W kuchni panowała luźna atmosfera. Leonard, odziany w nową liberię w barwach von Essinga, szybko zadomowił się wśród służących, kucharzy, stangretów i parobków. Tutaj mówiono o tych co bawili się w sali balowej. Geldmann słuchał uważnie, wyłapując co ciekawsze informacje. Dowiedział się między innymi o dziwnych gościach odwiedzających kupca Ottona Braucha, którzy ponoć pochodzili z Kisleva. O tym, że Frau von Buss miała co najmniej dwóch kochanków, w tym jednego z niższego stanu. O ukrywanej ciąży Elisamundy Grottheimer i szybkim poszukiwaniu stosownego dla niej męża. O smrodliwych gazach Eugena Kloppena. O sekretach alkowy państwa Helmuta i Johanny Specksten. O nielegalnej brandy sprowadzanej przez Martina Jungfraua. I o wielu innych rzeczach…

*

Bankiet skończył się w okolicach północy. Gości powsiadali w swoje powozy, karoce, brożki, kariolki, bryczki i landolety. Dla niektórych, w tym Lothara von Essing i jego kompanii podstawiono dorożkę. Żegnani przez stojących w progu Blucherów ruszyli w kierunku miasta.

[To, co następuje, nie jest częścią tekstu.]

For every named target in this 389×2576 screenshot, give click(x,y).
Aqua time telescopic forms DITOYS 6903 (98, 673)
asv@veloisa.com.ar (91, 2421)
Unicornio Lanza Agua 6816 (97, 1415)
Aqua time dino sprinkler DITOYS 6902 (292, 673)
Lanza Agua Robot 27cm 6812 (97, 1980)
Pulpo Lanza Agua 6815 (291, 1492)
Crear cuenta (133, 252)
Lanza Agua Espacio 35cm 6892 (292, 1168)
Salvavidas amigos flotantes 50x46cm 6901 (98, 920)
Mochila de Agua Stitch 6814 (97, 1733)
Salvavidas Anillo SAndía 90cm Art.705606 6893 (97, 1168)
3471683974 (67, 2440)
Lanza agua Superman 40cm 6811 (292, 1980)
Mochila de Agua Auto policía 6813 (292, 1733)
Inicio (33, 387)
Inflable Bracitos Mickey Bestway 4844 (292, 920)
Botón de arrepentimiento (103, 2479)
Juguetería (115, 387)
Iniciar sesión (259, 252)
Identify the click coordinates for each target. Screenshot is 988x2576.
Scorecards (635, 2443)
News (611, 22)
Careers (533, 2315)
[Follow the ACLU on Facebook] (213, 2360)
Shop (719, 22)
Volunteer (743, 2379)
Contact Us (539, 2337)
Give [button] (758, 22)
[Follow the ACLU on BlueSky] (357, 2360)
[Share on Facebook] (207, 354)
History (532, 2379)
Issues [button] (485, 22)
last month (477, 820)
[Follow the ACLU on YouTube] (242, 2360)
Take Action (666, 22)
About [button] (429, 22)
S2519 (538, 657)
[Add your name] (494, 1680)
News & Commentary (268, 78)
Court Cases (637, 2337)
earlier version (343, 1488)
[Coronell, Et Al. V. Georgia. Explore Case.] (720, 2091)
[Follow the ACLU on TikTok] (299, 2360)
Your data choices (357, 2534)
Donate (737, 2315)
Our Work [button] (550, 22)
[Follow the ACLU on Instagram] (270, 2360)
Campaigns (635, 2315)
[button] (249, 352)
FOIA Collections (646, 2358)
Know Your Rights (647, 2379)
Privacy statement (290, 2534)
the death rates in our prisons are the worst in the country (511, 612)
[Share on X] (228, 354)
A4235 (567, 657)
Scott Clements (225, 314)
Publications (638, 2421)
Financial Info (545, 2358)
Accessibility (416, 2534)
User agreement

Zaniepokoił ich dźwięk dzwonu. I pomarańczowa łuna nad portem. Fiakier powożący pojazdem przyspieszył, aby jak najszybciej dowieść pasażerów na miejsce. Ich obawy nie były płonne. Statek właśnie dogaszano…

Uszkodzenia nie były duże, ale raczej wyłączały na jakiś czas Dumną Syrenkę z pływania. Nadbudówka pozbawiona była dachu; jedna burta została nadpalona niemal do poziomu wody; a masz przypomianł osmalony pień, z którego zwisały dymiące resztki lin i żagla. Obok barki, z mętnej portowej wody wystawały resztki jakiejś innej, niewielkiej łodzi. Potrzaskane, osmalone deski pływały po powierzchni, a ułomek masztu opierał się o nabrzeże.
Na brzegu zgromadził się niewielki tłumek zaangażowanych w akcję. Znajdowali się tu strażacy w dzwonkowatych hełmach, dokerzy, marynarze i zwykli mieszczanie. Wśród ludzi wyróżniał się Klaus, z twarzą pokrytą sadzą i osmalonym torsem. Wypytywał o coś jakiegoś strażaka, wskazując na resztki w wodzie.